Executive to help finance Roy Portrush major bid
The tourism minister has confirmed the NI Executive will offer financial assistance to help bring a major golf tournament to Royal Portrush.
The last time the course staged a major competition was the Open in 1951.
Major wins by Graeme McDowell, Rory McIlroy and Darren Clarke have put Northern Ireland firmly on the golfing map.
"The time is now right to bring a major international golf tournament to Northern Ireland," Arlene Foster said.
"This will showcase our golf tourism offering all over the world and provide a major boost to our local economy.
"This will need a major commitment from Royal Portrush Golf Club, the European Tour, sponsors, the Northern Ireland Tourist Board, Tourism Ireland, Coleraine Borough Council and others.
"But I am confident that we will work well together to make this a world-class event."
Philip Tweedie, Captain of Royal Portrush, said: "We are presently in talks with a number of additional potential sponsors from the private sector.
"We at Royal Portrush, are very much looking forward to working with all our partners to be able to host a major professional tournament that is worthy of the very high standards that have now been set by our three major champions."
Niall Gibbons, of Tourism Ireland, said the three major victories by Northern Ireland golfers had provided a "terrific opportunity" to attract a tournament.
"What makes Northern Ireland special is the warmth of the welcome, the world-class golf courses and the stunning scenery," he said.
"Securing a major tournament would present an unprecedented opportunity for us to showcase this in a whole new way in top markets around the world."

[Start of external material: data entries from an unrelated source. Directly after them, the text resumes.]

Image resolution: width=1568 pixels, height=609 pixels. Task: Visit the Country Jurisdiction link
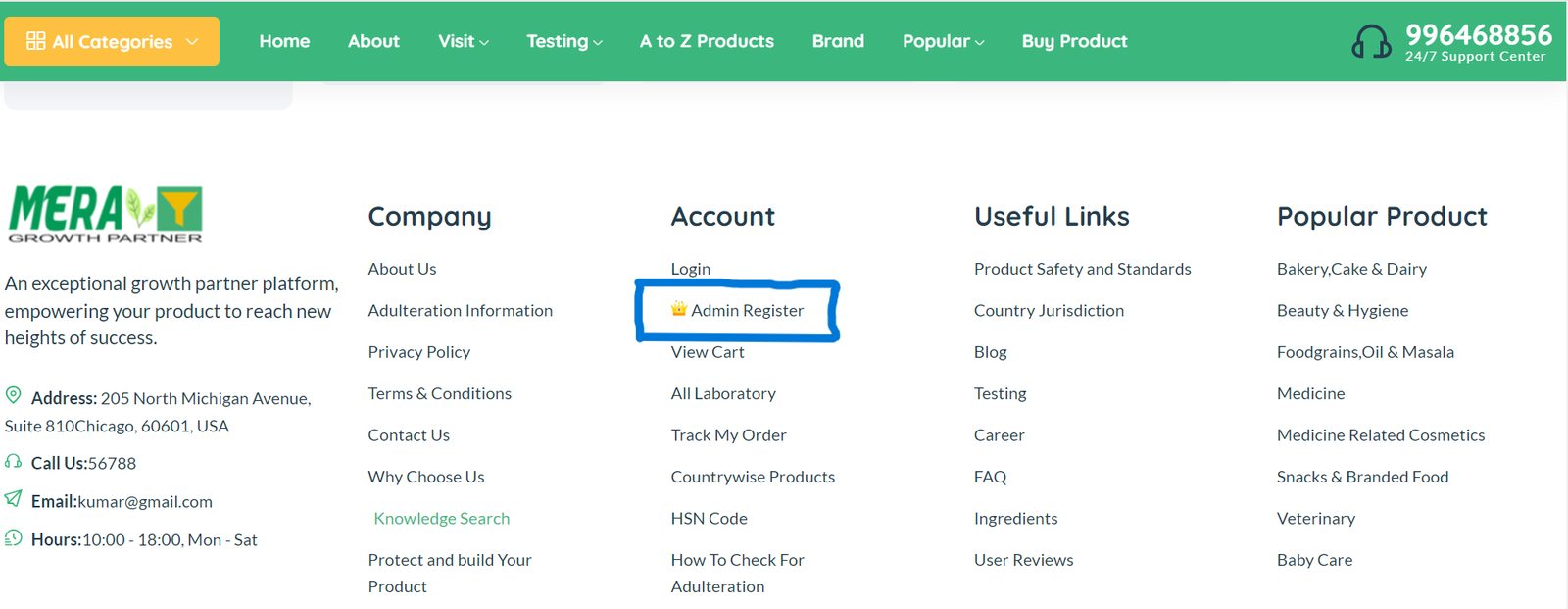coord(1049,310)
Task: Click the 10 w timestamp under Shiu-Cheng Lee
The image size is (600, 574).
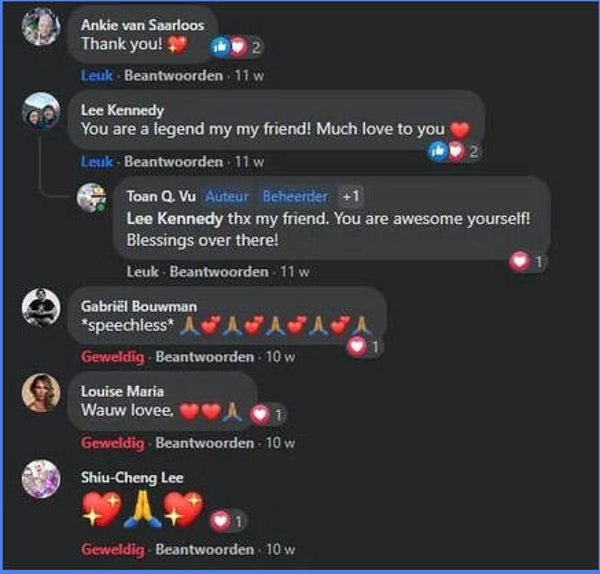Action: [280, 550]
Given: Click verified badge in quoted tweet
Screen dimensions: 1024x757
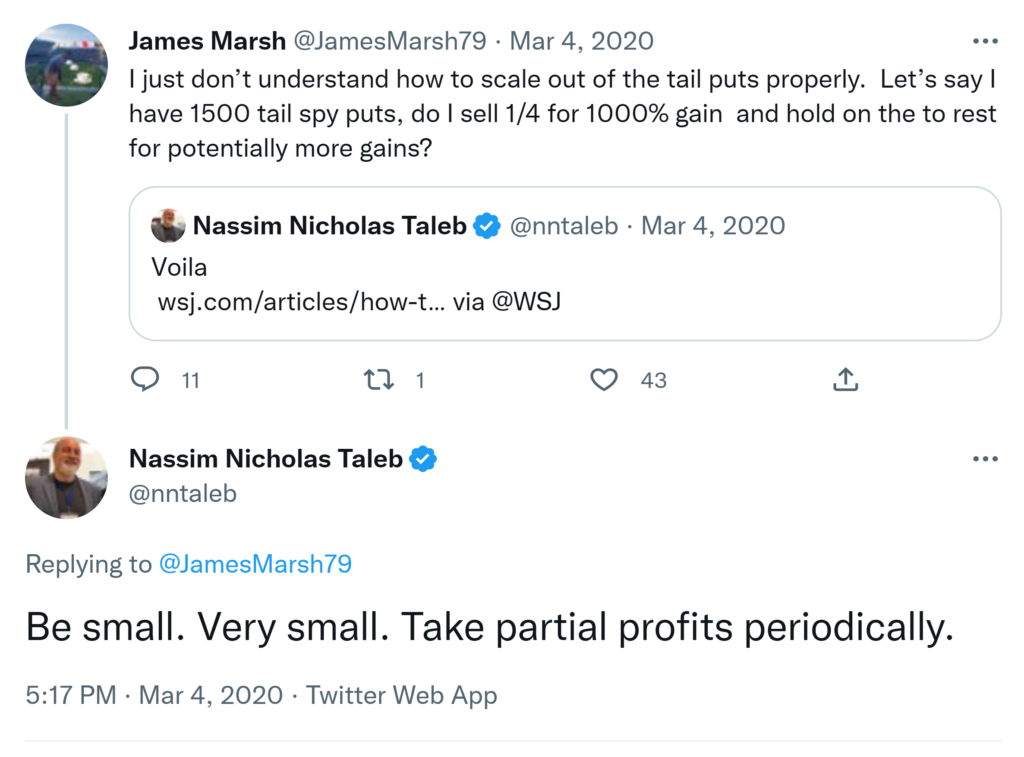Looking at the screenshot, I should pos(487,226).
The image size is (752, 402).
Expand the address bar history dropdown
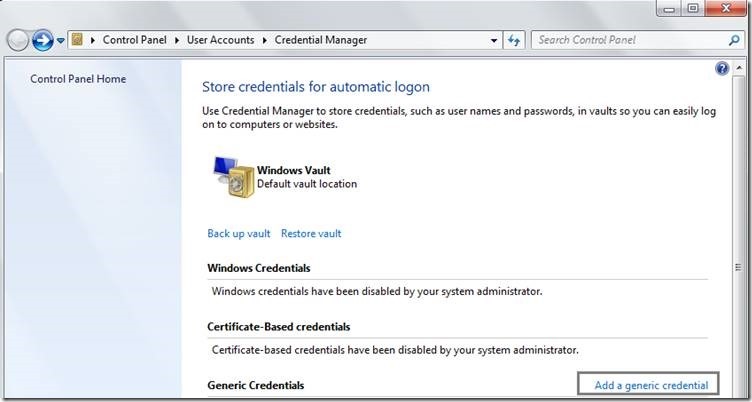(x=494, y=40)
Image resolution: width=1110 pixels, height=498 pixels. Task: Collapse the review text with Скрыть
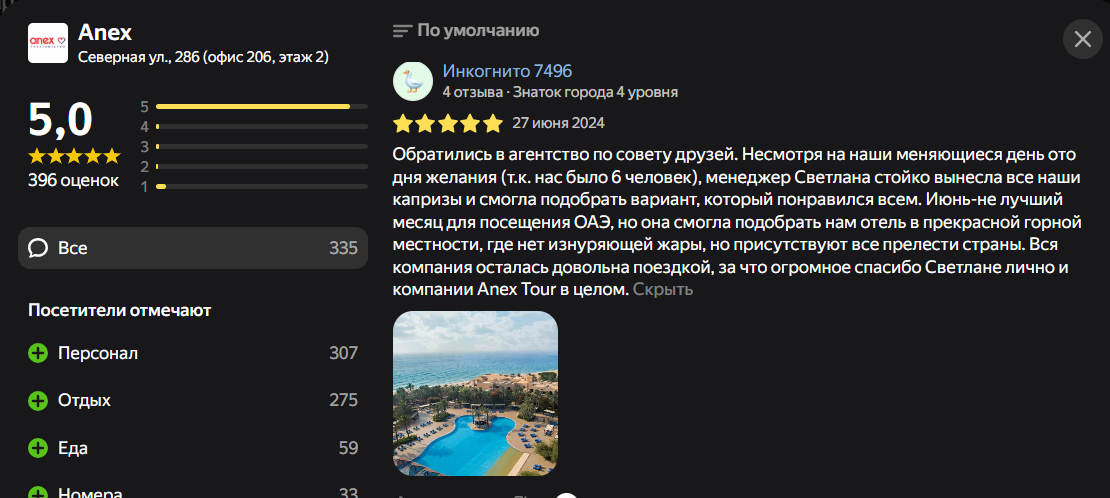(x=663, y=289)

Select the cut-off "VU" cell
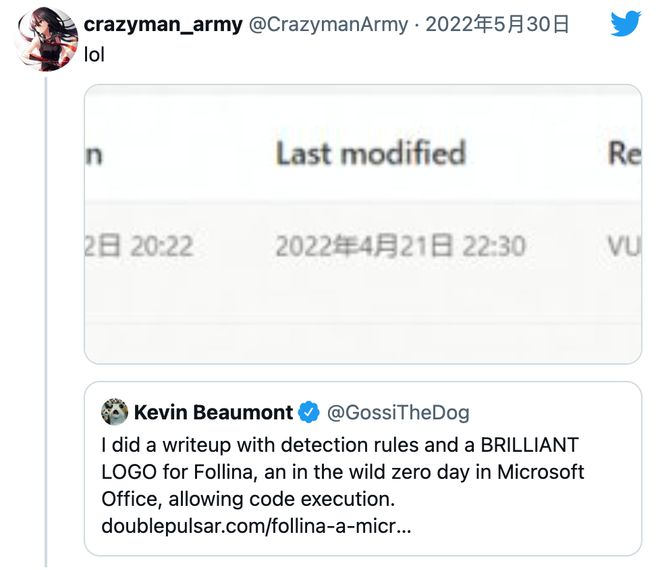point(623,245)
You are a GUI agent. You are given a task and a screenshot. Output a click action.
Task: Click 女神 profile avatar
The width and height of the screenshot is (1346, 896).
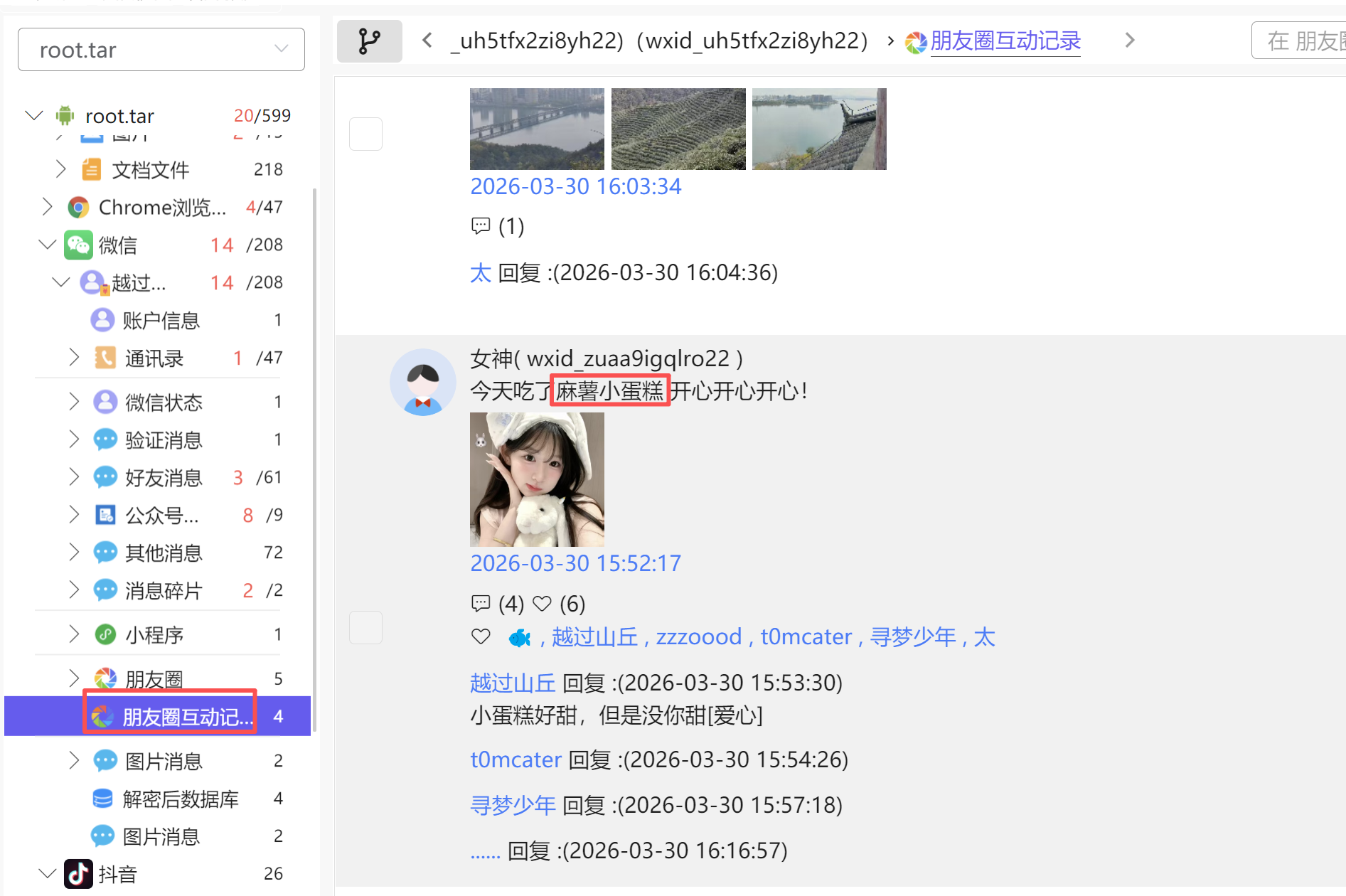[x=423, y=382]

On Monday, the chief executive of the Royal and Ancient, Peter Dawson, said that the Open's organisers would have another look at staging it in Portrush.
"I think we're all very aware of the fact that three winners from Northern Ireland increases the interest level in this," he said.
"The usual mixture of a great course and plenty of infrastructure, combined with a prospect of commercial success, is what's needed.
"There's no doubt about the golf course at Portrush, although there might be one or two things one would do, but the other two are what we have to look at.
"I don't want to start a hare running on this, other than we are going to take a closer look."